05 April 2018, Harare - The Government of Japan has contributed US$ 500,000 to fight the highly pathogenic avian influenza (HPAI) and fall armyworm (FAW) in the Republic of Zimbabwe. The project, being rolled out this month, will be implemented by the Food and Agriculture Organization of the United Nations and working closely with the Government of Zimbabwe. Its objective is to strengthen the capacity of farmers and Government to rapidly respond to these two transboundary threats.

In February 2018, FAO issued a Special Alert warning about poor crop prospects in the region this agricultural season which may be further exacerbated by FAW. Preliminary reports indicate that in Zimbabwe, close to 15 000 hectares have so far been affected by this pest this season (as of March 2018).

In May 2017, Zimbabwe experienced an outbreak of avian influenza (the H5N8 strain). It occurred in a farm of one of the largest commercial poultry producers in the country, and resulted in 2 million birds being culled to control the disease.
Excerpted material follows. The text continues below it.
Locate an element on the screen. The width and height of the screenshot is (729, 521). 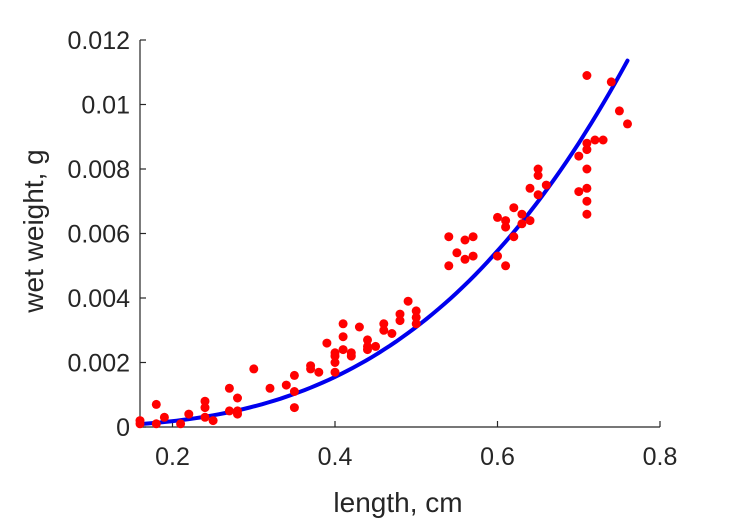
x-axis-label: length, cm is located at coordinates (398, 502).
Poultry is an important part of people’s diet and accounts for around one third of total meat consumption.

Agriculture provides employment and income for around 70 percent of the population. With farmers in the country still struggling to cope with the effects of successive droughts in recent years, an uncontrolled outbreak of FAW or HPAI would only compound the effects on food security and people’s livelihoods.

Given the severity and urgency of these threats, the Government of Japan allocated funding for this project through its Supplementary Budget. The project will be implemented in several districts in Manicaland, Mashonaland East and Mashonaland West provinces.

Concerning FAW, the project will include the capacity building and integrated pest management of 500 government extension officers from the national, provincial, and district levels. It is expected that an estimated 500 000 smallholder farmers will be reached. The project will also assist affected smallholder farmers in restoring their productive capacities.

For HPAI, an active surveillance system will be established, which will allow a rapid response to any future outbreaks so that they are detected and contained. In addition, 500 000 smallholder farmers will benefit from training on HPAI.

It is therefore expected that this project will greatly contribute to the ability of Zimbabwean smallholder farmers to cope with the threats of FAW and HPAI, thus ensuring their livelihoods and food security.